Mental Health Tricks Used by Special Forces Can Help You
By Debbie Gregory.
When it comes to overcoming our daily challenges, we civilians can learn a thing or two from our elite military forces.
Our Special Forces are masters of warfare, fitness, endurance, and preparation. Here are some of their mental preparation techniques that we can all use:
Concern yourself with just the immediate: don’t think past the next five minutes. Rather than worrying about the future, just do your best for the next five minutes.
Put your mind on autopilot- intently focus on the present and only the present. Similar to the five minute rule, don’t be concerned with what happened in the past or what the future could bring, just be present. Going on autopilot will help you succeed, regardless of the nature of the challenge in front of you.
Breathing techniques-breathe slow, breathe deep, and clear your mind. Pause, focus and slow your breathing, take several slow deep breathes, clear your mind, and focus 100% on the task at hand.

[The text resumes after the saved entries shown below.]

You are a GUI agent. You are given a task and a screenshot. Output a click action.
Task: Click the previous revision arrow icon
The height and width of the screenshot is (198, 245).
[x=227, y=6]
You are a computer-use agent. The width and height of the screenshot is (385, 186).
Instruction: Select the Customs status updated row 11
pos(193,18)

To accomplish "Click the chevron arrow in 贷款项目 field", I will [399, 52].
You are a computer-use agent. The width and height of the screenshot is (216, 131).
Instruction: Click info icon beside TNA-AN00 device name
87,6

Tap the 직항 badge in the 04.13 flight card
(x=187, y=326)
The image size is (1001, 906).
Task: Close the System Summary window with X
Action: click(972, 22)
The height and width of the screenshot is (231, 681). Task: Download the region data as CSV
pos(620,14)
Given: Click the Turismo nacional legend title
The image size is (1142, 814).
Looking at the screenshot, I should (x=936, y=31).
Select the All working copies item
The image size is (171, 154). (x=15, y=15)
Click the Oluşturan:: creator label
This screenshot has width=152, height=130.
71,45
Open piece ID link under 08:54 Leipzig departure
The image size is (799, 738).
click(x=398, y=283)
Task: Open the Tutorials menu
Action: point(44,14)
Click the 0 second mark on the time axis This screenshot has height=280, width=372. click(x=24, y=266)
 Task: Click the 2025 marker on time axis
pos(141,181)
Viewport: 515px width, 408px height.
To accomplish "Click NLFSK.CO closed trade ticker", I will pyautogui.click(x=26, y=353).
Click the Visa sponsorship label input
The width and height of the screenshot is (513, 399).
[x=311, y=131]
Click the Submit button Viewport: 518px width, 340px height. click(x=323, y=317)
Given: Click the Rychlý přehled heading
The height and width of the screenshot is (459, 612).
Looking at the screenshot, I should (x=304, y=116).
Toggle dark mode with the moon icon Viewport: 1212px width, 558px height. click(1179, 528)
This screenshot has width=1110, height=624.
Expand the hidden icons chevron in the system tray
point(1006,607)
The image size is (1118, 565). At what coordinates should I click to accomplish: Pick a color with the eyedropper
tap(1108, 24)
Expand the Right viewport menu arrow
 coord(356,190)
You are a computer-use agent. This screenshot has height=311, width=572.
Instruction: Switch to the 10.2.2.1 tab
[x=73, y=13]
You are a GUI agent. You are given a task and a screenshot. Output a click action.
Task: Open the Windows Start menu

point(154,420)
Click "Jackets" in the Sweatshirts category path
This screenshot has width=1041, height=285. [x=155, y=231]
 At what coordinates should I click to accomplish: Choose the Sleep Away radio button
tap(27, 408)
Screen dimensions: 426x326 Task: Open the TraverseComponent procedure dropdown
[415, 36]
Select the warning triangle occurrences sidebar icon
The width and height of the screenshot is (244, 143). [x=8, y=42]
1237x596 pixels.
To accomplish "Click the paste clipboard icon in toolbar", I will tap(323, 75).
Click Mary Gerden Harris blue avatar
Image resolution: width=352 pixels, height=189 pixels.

Practice makes perfect- mental rehearsals contribute to success. Mental rehearsal, also referred to as imagery perspective, is when you clearly imagine what the perfect completion of your task looks like. This technique can set you up to actually complete the task successfully. This type of imagery is a proven technique to enhance the attainment of the behavior you imagine. These techniques improve learning, enhance performance and reduce the negative effects of stress. Relaxation and imagery provide the foundation for positive change and for relief from stress.
Act and look relaxed- even if you’re far from it! If you have to fake it until you make it, one of the best ways to manage your own stress is to make sure you project an image of personal calm, serenity, and relaxation
Utilizing some or all of these techniques can help you conquer any challenge.